··· Dataset entries
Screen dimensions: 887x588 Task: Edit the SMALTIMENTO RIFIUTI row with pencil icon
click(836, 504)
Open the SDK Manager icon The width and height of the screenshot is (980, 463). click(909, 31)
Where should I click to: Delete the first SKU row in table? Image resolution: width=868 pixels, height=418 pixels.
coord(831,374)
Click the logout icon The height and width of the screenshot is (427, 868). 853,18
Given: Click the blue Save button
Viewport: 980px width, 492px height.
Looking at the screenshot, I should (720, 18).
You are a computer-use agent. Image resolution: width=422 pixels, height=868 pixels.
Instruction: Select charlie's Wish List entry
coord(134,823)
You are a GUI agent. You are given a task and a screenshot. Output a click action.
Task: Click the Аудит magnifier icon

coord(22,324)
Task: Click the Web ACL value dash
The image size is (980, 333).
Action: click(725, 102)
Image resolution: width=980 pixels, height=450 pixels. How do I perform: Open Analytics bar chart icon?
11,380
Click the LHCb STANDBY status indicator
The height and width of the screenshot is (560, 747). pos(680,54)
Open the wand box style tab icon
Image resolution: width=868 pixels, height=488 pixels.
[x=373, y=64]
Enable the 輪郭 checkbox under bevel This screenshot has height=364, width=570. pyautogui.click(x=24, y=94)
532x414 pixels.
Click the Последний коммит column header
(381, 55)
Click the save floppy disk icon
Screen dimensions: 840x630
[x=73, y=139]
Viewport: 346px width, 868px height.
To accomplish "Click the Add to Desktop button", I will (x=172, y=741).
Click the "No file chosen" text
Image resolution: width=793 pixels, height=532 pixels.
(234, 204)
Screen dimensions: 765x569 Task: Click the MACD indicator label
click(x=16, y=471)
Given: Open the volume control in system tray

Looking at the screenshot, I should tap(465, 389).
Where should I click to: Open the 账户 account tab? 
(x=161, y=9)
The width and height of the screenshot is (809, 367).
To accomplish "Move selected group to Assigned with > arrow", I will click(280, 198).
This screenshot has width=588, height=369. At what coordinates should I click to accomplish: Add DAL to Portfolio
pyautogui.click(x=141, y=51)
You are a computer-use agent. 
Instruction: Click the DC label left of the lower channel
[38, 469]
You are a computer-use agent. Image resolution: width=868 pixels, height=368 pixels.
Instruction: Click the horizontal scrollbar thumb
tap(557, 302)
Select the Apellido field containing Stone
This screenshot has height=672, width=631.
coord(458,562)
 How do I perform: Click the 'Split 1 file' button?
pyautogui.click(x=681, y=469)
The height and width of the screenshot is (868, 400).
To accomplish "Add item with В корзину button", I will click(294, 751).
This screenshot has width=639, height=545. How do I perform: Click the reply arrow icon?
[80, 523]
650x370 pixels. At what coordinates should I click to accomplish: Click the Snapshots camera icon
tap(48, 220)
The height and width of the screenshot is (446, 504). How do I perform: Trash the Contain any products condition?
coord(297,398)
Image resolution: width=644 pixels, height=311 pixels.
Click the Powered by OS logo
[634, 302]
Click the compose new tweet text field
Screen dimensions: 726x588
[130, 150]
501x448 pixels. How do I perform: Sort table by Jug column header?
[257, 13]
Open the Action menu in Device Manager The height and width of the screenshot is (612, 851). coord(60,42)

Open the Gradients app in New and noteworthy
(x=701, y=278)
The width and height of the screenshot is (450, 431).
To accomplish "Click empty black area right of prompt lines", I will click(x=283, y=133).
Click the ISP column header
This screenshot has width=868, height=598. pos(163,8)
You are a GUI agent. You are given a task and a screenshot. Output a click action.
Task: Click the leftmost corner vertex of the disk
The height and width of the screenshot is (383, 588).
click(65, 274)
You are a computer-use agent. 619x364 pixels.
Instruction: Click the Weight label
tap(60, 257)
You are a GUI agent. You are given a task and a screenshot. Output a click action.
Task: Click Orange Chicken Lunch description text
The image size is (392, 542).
······
What you are asked to do: Once the lines containing "disk" in the data above are counted, give the total by itself.

Exercise answer: 2